Pecan AI today announced it has added a Predictive GenAI tool to a platform through which it already makes available predictive AI models. The goal is to make it simple for end users to employ a generative AI tool to invoke predictive AI models using a natural language Predictive Chat tool that defines the model required. It then uses that model to enable a Predictive Notebook to launch a SQL query against a predictive model to, for example, predict customer churn.

The overall goal is democratized data science using a unified framework that combines generative and predictive AI, says Pecan AI CEO Zohar Bronfman.

While generative AI platforms can be used to automate a wide range of tasks, they are not designed to make predictions.
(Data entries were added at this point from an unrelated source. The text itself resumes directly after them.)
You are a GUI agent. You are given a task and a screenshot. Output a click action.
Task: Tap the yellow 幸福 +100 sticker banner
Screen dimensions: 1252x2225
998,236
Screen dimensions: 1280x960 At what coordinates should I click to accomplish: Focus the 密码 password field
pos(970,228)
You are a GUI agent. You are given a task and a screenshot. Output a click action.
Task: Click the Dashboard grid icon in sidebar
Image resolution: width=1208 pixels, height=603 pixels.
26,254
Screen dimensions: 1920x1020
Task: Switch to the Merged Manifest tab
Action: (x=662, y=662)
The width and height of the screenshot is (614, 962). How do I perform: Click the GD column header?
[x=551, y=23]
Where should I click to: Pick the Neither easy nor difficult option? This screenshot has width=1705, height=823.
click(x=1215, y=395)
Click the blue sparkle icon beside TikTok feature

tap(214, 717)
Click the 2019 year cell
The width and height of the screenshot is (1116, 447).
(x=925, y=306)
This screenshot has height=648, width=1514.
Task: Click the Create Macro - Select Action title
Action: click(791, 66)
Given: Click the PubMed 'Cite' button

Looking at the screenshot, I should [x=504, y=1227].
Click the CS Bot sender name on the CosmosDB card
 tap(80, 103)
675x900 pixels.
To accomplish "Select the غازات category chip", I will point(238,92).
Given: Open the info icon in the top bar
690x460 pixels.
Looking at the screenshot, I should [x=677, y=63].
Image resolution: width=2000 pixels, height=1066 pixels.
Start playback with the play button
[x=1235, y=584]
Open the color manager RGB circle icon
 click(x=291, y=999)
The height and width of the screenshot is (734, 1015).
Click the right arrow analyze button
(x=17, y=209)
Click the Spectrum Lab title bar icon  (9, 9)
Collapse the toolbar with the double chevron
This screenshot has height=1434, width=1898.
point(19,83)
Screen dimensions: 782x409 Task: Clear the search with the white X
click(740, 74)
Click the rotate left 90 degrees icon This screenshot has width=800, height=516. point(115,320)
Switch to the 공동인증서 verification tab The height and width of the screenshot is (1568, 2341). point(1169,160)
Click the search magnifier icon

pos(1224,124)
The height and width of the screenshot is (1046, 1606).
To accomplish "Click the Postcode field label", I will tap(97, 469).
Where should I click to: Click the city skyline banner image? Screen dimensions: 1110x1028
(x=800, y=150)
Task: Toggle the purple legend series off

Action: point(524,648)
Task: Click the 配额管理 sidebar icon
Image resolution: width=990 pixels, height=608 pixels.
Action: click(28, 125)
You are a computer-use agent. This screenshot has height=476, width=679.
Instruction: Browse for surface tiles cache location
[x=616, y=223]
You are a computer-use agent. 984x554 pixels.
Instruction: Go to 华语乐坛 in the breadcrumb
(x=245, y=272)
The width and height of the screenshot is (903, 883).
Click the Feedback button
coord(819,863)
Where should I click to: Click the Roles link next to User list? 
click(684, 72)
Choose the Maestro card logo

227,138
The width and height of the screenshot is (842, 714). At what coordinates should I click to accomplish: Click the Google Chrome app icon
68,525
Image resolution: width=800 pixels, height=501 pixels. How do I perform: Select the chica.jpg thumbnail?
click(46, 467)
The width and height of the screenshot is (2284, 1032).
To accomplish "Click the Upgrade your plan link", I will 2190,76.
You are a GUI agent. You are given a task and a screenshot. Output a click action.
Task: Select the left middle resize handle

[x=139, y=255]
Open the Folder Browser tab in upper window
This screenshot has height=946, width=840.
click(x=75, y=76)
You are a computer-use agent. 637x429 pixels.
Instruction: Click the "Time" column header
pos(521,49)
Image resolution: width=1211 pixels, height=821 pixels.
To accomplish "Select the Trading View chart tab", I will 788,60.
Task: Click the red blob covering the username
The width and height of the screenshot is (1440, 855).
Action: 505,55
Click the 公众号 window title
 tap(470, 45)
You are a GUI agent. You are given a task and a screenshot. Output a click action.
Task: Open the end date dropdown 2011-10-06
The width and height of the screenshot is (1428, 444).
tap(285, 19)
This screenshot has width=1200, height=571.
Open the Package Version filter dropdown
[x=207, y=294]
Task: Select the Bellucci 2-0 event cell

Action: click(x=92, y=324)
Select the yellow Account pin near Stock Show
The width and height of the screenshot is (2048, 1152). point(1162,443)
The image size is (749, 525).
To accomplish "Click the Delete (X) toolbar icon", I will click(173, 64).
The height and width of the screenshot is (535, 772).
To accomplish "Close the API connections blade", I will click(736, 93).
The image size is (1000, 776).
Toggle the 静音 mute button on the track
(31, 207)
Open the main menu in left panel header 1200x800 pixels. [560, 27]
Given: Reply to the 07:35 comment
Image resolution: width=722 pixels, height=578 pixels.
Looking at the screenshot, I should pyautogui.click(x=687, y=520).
That capability requires access to a different class of AI models. The challenge is those models have historically been accessible to a relatively small number of specialists that have data science expertise. The Predictive GenAI tool, for the first time, enables end users to self-service their own predictive AI needs with having any AI expertise, says Bronfman. “It’s a no-touch platform,” he adds.

In effect, Pecan AI has created a composite Al framework to integrate multiple Al models to create a more comprehensive and robust set of capabilities that complement each other. That approach leverages the strengths of different types of AI models optimized for different tasks.

As is the case with any IT platform, organizations will need to decide for themselves to what degree they will want to build AI models versus consume their output as a service. Regardless of approach, generative AI is democratizing access to a wide range of technologies that previously required specialists to invoke. Predictive AI models are only going to be one in a series of technologies that, thanks to natural language tools, are becoming more accessible.

Less clear is to what degree organizations are relying on predictive AI models that are constructed using machine learning algorithms. The reliability of the output of those models is directly tied to the quality of the telemetry data being collected. Fortunately, the quality of that data continues to steadily improve as more organizations embrace modern data engineering processes.

In the meantime, as the number and types of AI models that can be employed continues to increase more organizations might want to consider appointing a chief AI officer to help operationalize them. After all, while building and deploying AI models still represents a significant technical challenge, the bigger issue is going to be overcoming the cultural hurdles that will inevitably arise as AI models are embedded into workflows. After all, launching a query against an AI model is one thing; trusting the output that comes back is often quite another issue altogether.